Publicada: 24-02-2014
Mensaje del papa Francisco para la Cuaresma 2014
Se hizo pobre para enriquecernos con su pobreza (cf 2Cor 8,9).
Queridos hermanos y hermanas:
Con ocasión de la Cuaresma les propongo algunas reflexiones, a
fin de que les sirvan para el camino personal y comunitario de conversión.
Comienzo recordando las palabras de san Pablo: «Pues conocéis la gracia de
nuestro Señor Jesucristo, el cual, siendo rico, se hizo pobre por vosotros
para enriqueceros con su pobreza» (2Cor 8,9). El Apóstol se dirige a los cristianos de Corinto para alentarlos a ser
generosos y ayudar a los fieles de Jerusalén que pasan necesidad. ¿Qué nos
dicen, a los cristianos de hoy, estas palabras de san Pablo? ¿Qué nos dice
hoy, a nosotros, la invitación a la pobreza, a una vida pobre en sentido
evangélico?

• **Listado de registros**:
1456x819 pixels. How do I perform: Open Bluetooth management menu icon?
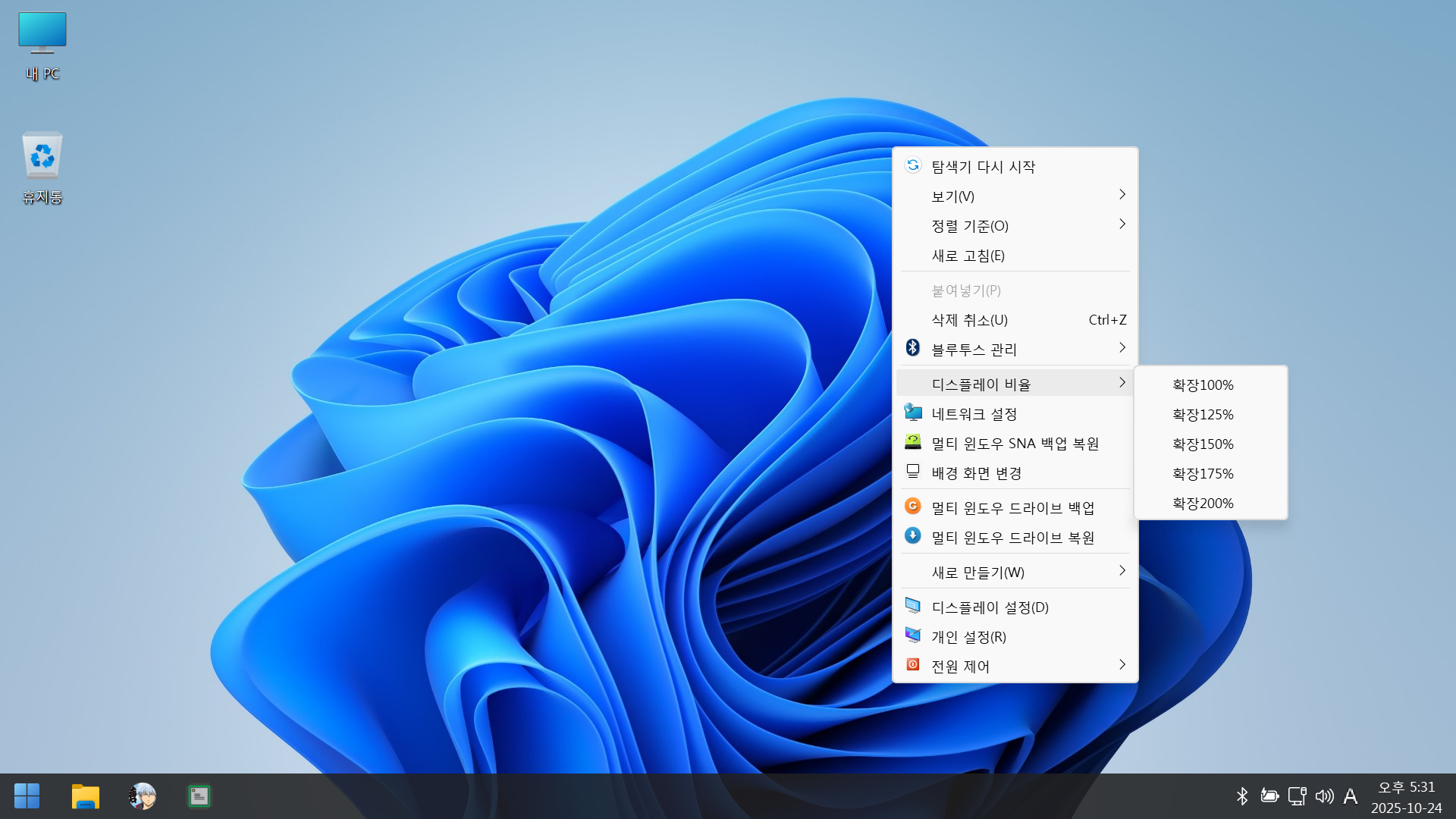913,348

--

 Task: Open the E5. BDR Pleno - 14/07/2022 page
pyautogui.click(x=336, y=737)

• **Retos**:
1/ Indica si cada afirmación coincide con el mensaje de Cuaresma y cita las palabras del texto que lo deciden: (a) las reflexiones se proponen solo para el camino personal de conversión; (b) los fieles de Jerusalén pasan necesidad; (c) el mensaje se publicó en 2013.
2/ Transcribe del mensaje de Cuaresma todo lo que va desde "Comienzo recordando las" hasta "evangélico?", ambos incluidos.

• **Respuestas por tarea**:
1/
(a) No: «para el camino personal y comunitario de conversión».
(b) Sí: «ayudar a los fieles de Jerusalén que pasan necesidad».
(c) No: «Publicada: 24-02-2014».

2/
Comienzo recordando las palabras de san Pablo: «Pues conocéis la gracia de
nuestro Señor Jesucristo, el cual, siendo rico, se hizo pobre por vosotros
para enriqueceros con su pobreza» (2Cor 8,9). El Apóstol se dirige a los cristianos de Corinto para alentarlos a ser
generosos y ayudar a los fieles de Jerusalén que pasan necesidad. ¿Qué nos
dicen, a los cristianos de hoy, estas palabras de san Pablo? ¿Qué nos dice
hoy, a nosotros, la invitación a la pobreza, a una vida pobre en sentido
evangélico?